Für Interaktion ist ebenfalls hinreichend gesorgt. Von hinten heranpreschende Dampfer können den Weg versperrende Konkurrenten abdrängen und diese dadurch zu lästigen Umwegen zwingen. Verbunden natürlich mit dem Risiko, bei nächster Gelegenheit selbst auf diese Weise von der Ideallinie abgebracht zu werden.

Die Gründe

Nach zwei Jahren spielerischer Vollwertkost mit DIE SIEDLER VON CATAN und EL GRANDE war zur Abwechslung einmal wieder etwas leichter Verdauliches angesagt. Ein Spiel, das sich auch dem Gelegenheitsspieler auf Anhieb erschließt und im Familienkreis von Jung und Alt gleichermaßen schnell in den Griff zu bekommen ist. Dies wird bei MISSISSIPPI QUEEN didaktisch geschickt noch dadurch erleichtert, dass in der Anleitung zunächst eine Partie so genannter Fahrschule vorgeschaltet ist, bevor dann auch die Passagiere ins Spiel kommen.

Während kluge Fahrmanöver und taktisches Geschick den Kampf um die Führung prägen, sorgt der Umstand, dass der jeweils nächste Flussabschnitt und dessen Ausrichtung per Würfelwurf ermittelt wird, für ein ausgleichendes Zufallselement. Damit erhalten auch hinten Liegende die Chance, wieder nach vorn zu kommen, und bleibt der Ausgang des Rennens meist bis zuletzt offen. Immer wieder anders verzahnte, einen mäandrierenden Flusslauf erzeugende Spielplanteile, auf denen die kleinen Schaufelraddampfern manövrieren, um auf den Inseln wartende Passagiere aufzunehmen, schaffen zusammen mit der stimmigen Illustration eine schöne Atmosphäre.

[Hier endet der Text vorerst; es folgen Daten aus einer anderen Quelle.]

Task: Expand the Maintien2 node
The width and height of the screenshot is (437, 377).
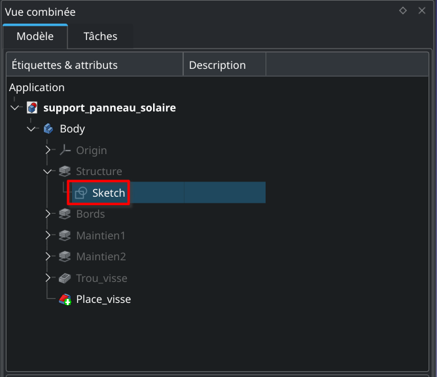Action: pyautogui.click(x=48, y=257)
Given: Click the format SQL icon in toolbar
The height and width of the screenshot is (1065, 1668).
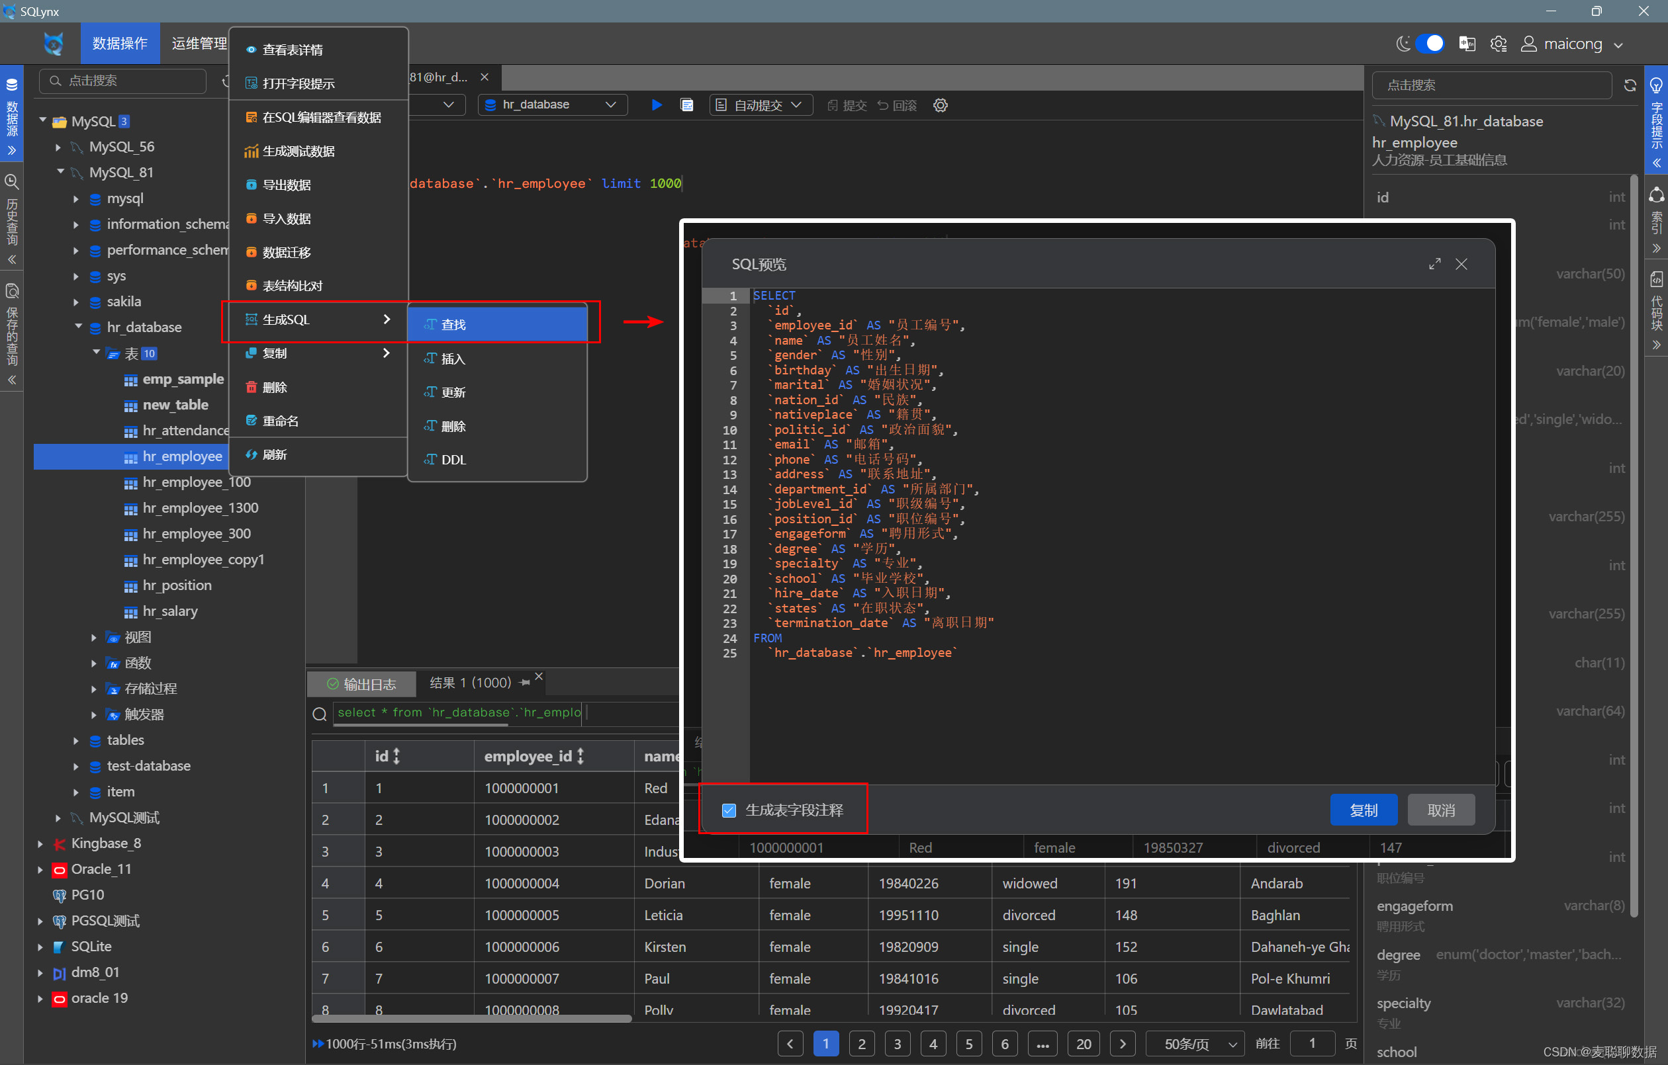Looking at the screenshot, I should pos(686,105).
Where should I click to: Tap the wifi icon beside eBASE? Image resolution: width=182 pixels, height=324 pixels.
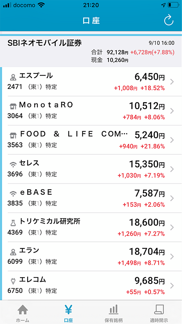(x=13, y=194)
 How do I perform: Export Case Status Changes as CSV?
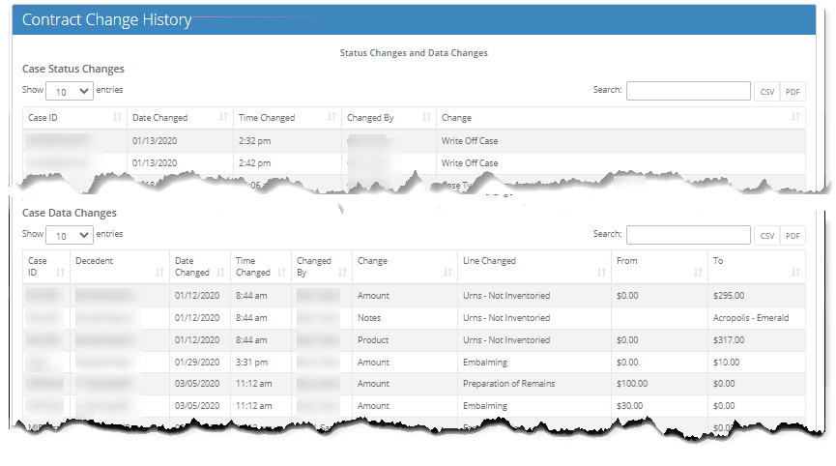coord(766,91)
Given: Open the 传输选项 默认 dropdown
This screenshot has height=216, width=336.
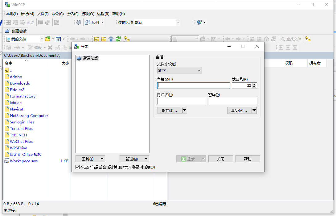Looking at the screenshot, I should coord(178,22).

Der Autor und sein Werk bei der Preisverleihung 1997

Der Autor

Werner Hodel, Oberstudienrat für Mathematik und Physik, hatte seit 1994 in seiner dafür gegründeten Edition Malibu mehrere eigene Spiele in Kleinstauflage zunächst durchweg nur selbst veröffentlicht. Eines davon sollte sich dann aber in gründlich überarbeiteter Fassung und mit anderem Titel als ganz großer Wurf erweisen. Weitere Erfolge waren dem Autor leider nicht vergönnt, ein aus der Musikwelt als One-Hit-Wonder bekanntes Phänomen. Was ihn nicht daran hindern sollte, weiterhin alljährlich zum Spielautoren-Treffen nach Göttingen zu pilgern, in der Hoffnung, mit neuen Kreationen eines Tages vielleicht doch noch einmal das Interesse dort anwesender Redakteure zu wecken.

Der Illustrator

Der Grafiker Franz Vohwinkel hatte bereits die Illustration zu DRUNTER & DRÜBER geliefert, Klaus Teubers im Hans im Glück Verlag erschienenen Spiel des Jahres 1991. Inzwischen ist er mit seinen Arbeiten im Bereich der Brett- und Kartenspiele weltweit vertreten und hat dafür auch schon diverse Auszeichnungen entgegennehmen dürfen.

Der Verlag

Für den gerade erst 1995 vom Konzern Simba Toys gegründeten Verlag Goldsieber Spiele bedeutete die Auszeichnung die Krönung eines bemerkenswerten verlegerischen Engagements, nachdem man voriges Jahr bereits für CARABANDE den Sonderpreis Geschicklichkeitsspiel hatte entgegennehmen können. Unter dem gleichnamigen Label ist binnen drei Jahren ein Programm im Bereich der Familien- und Erwachsenenspiele auf die Beine gestellt worden, wie es eigentlich den Großen der Branche gut zu Gesicht gestanden hätte, die sich damals jedoch leider in Enthaltsamkeit übten. Zwei weitere Platzierungen auf der diesjährigen Nominierungsliste rundeten den Erfolg ab. Garant für diesen Erfolg war TM, ein von Klaus Teuber und Reiner Müller gegründetes Entwicklungsteam. Der eine als Autor bereits mehrfach für seine Spiele ausgezeichnet, der andere verantwortlich für das Konzept der Zeitschrift spielbox und das der Spielertage in Essen.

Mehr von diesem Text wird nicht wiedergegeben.